What is the SAM format?

Explanation of the Sequence Alignment/Map format used to store sequencing read alignments

The SAM format (Sequence Alignment/Map) is a text file format used to store how sequencing reads align to a reference genome, including their position, orientation, and alignment quality.

Why SAM files exist

After DNA sequencing, millions of short reads must be aligned to a reference genome to determine where each fragment originated. SAM provides a standard way to record these alignments so that downstream tools can analyse coverage, detect variants, and compare results across pipelines.

By using a shared format, alignment results become portable between tools and institutions.

What a SAM file contains

A SAM file has two parts.

The header section describes the reference sequences and processing metadata. It may also record which software and parameters were used.

The alignment section contains one line per read alignment, including the read name, mapping position, mapping quality, and a compact representation of matches, insertions, and deletions known as the CIGAR string.

Optional fields allow aligners to attach additional information without breaking compatibility.

Where SAM appears in pipelines

Typical workflow:

Sequencing → Read alignment → SAM or BAM file → Variant calling → Interpretation

SAM is usually an intermediate format rather than a final output.

SAM and BAM

BAM is the compressed binary version of SAM.

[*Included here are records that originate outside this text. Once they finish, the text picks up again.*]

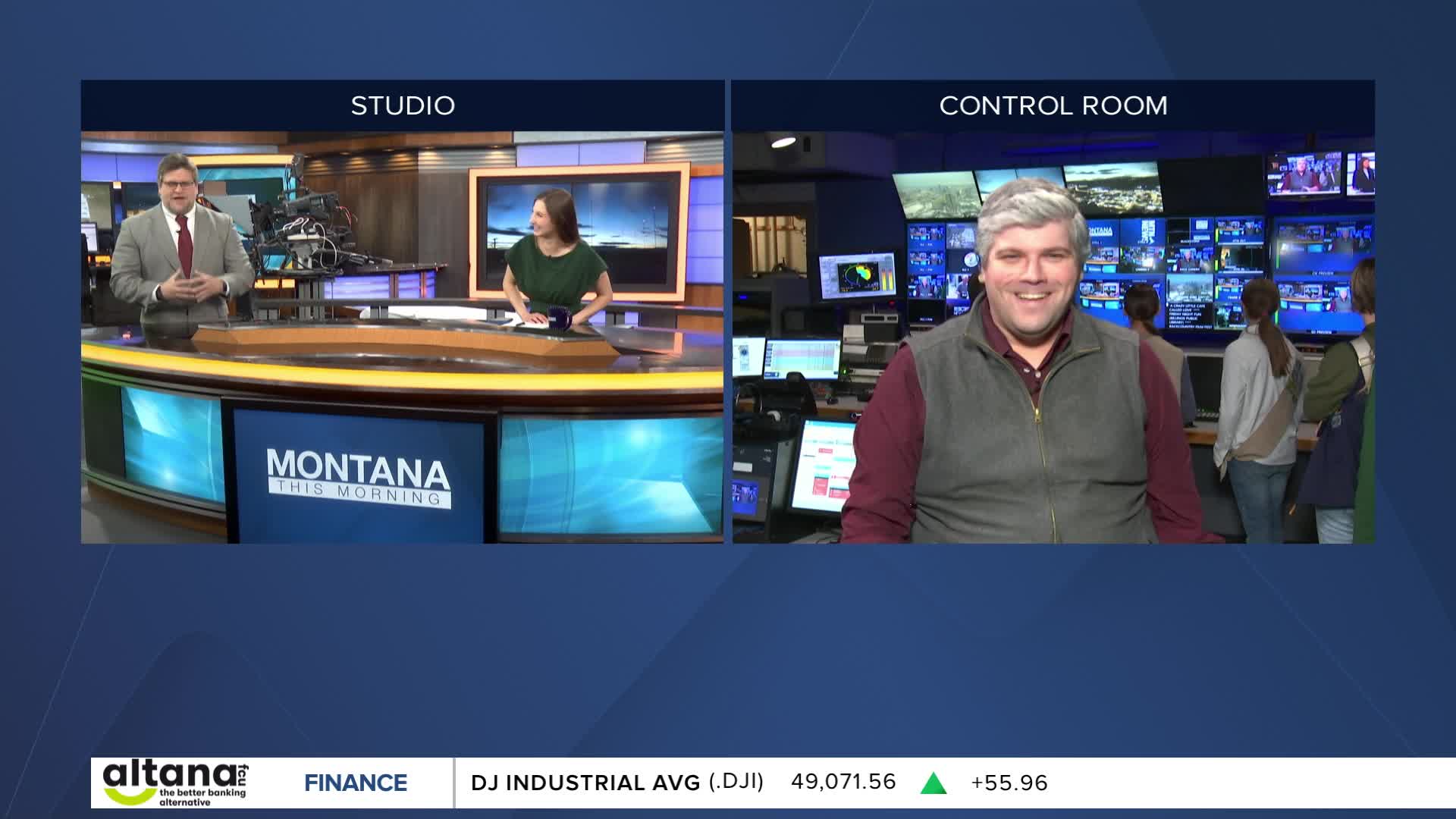
Task: Select the STUDIO header label
Action: pos(403,105)
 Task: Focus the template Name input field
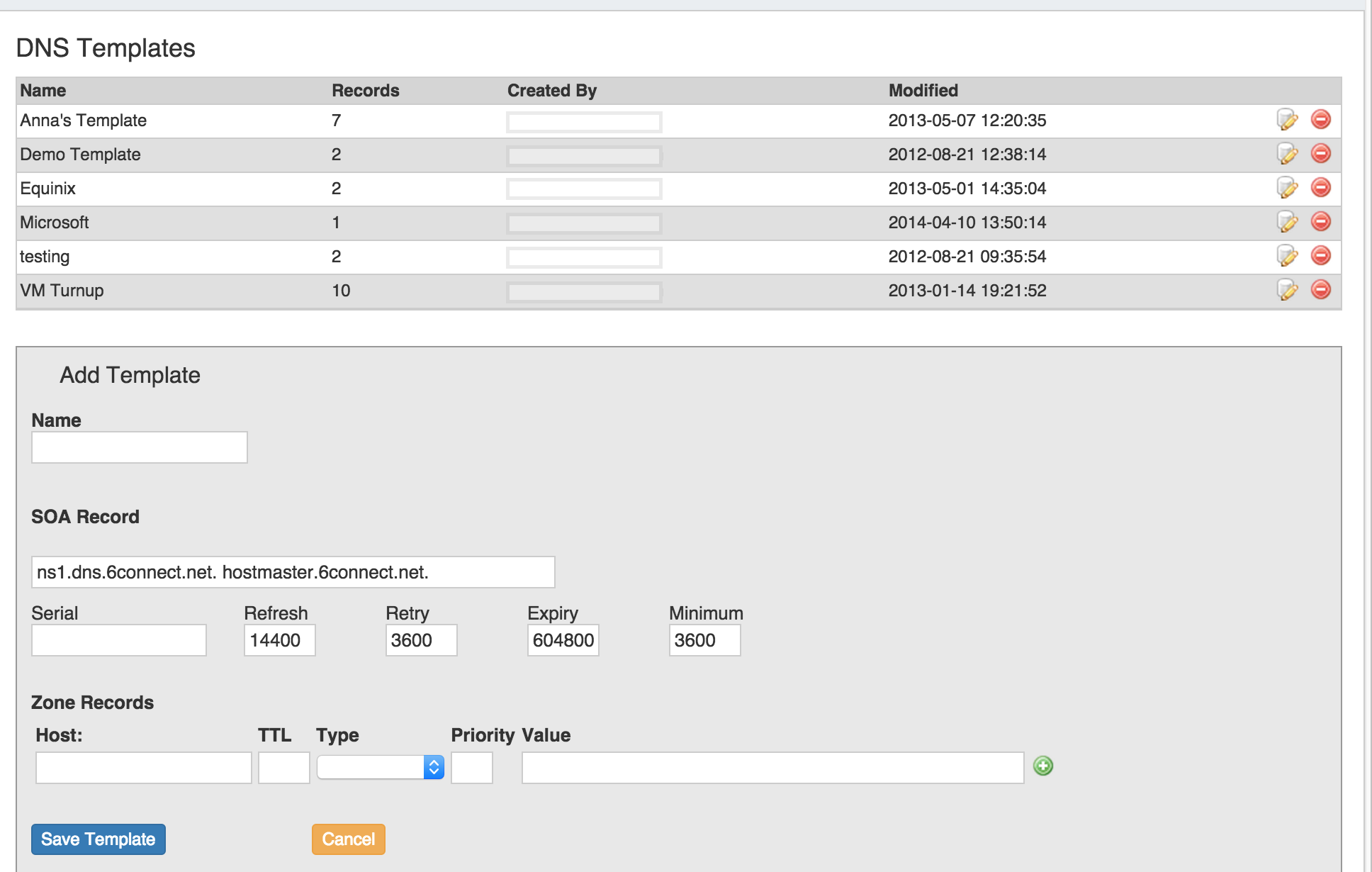click(140, 447)
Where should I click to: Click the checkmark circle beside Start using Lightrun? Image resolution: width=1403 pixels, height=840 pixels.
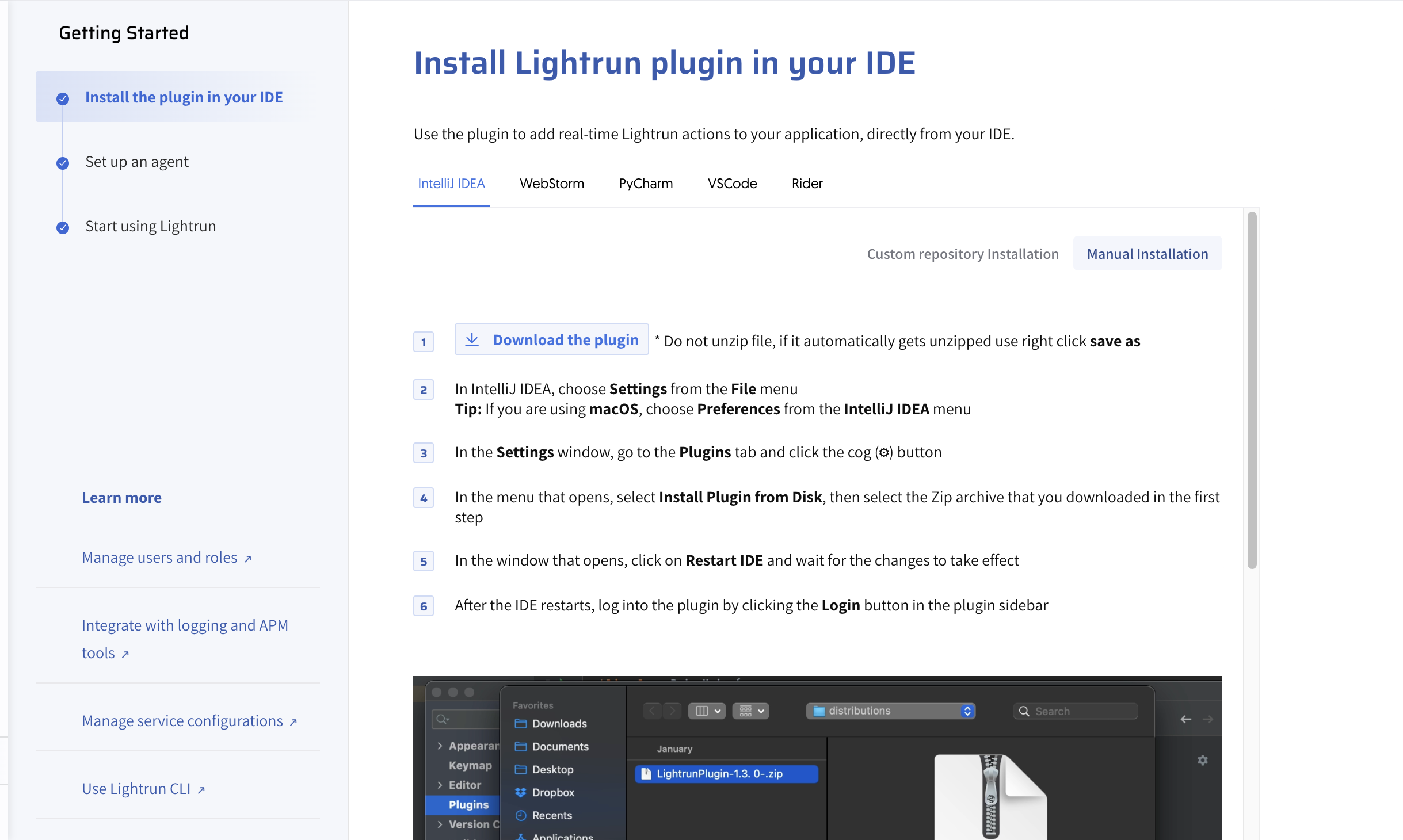[x=63, y=228]
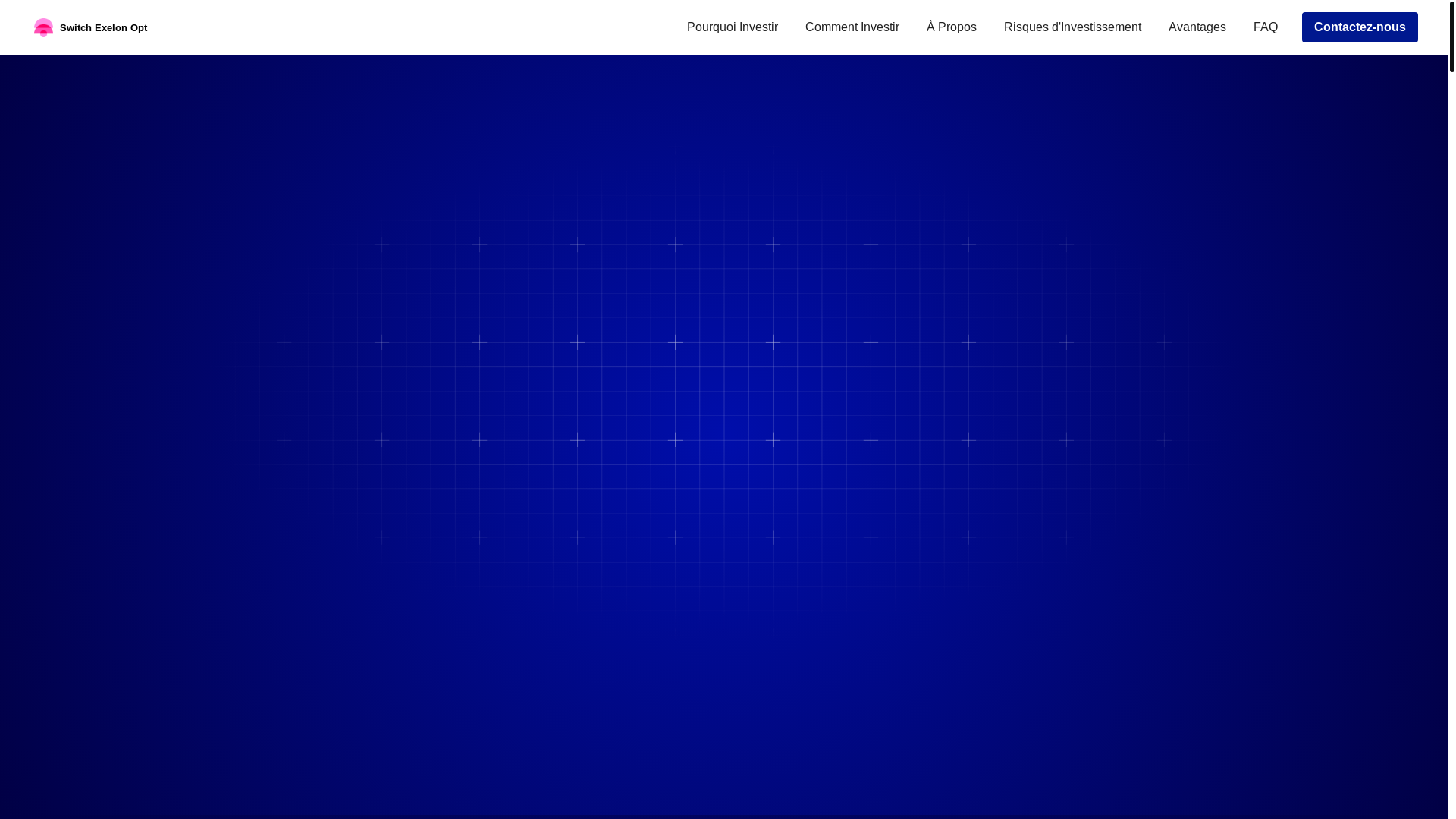Viewport: 1456px width, 819px height.
Task: Go to Comment Investir in navigation
Action: tap(852, 27)
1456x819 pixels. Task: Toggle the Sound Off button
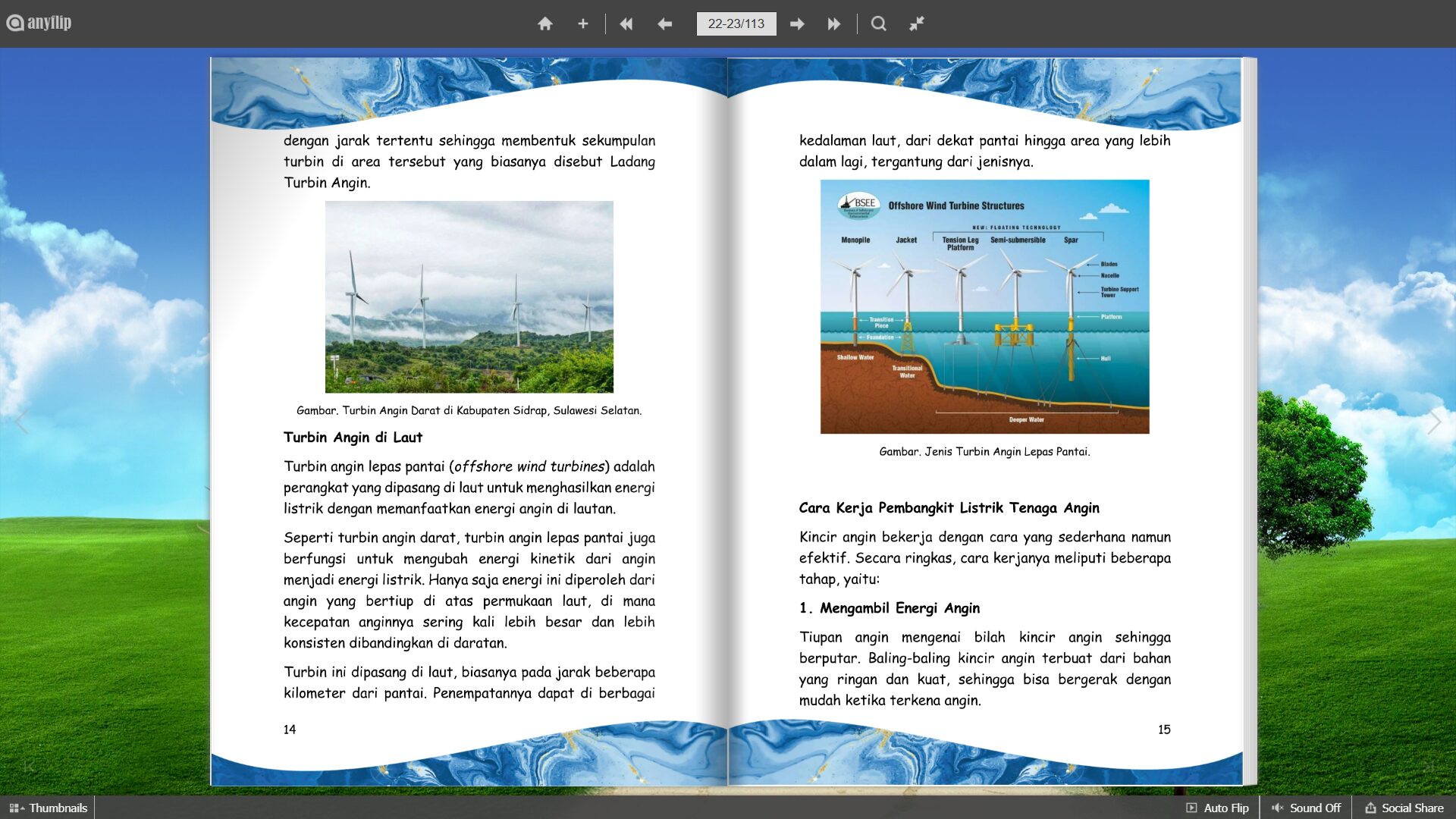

Both formats store the same information, but BAM is smaller and allows faster indexed access to genomic regions. Most production workflows convert SAM to BAM immediately after alignment.

Relation to Switzerland Omics systems

Switzerland Omics systems operate downstream of alignment, using variant data derived from SAM or BAM files during evidence extraction and probabilistic interpretation.

Technical specification

The official SAM and BAM specifications are maintained by the samtools and hts-specs community:

https://github.com/samtools/hts-specs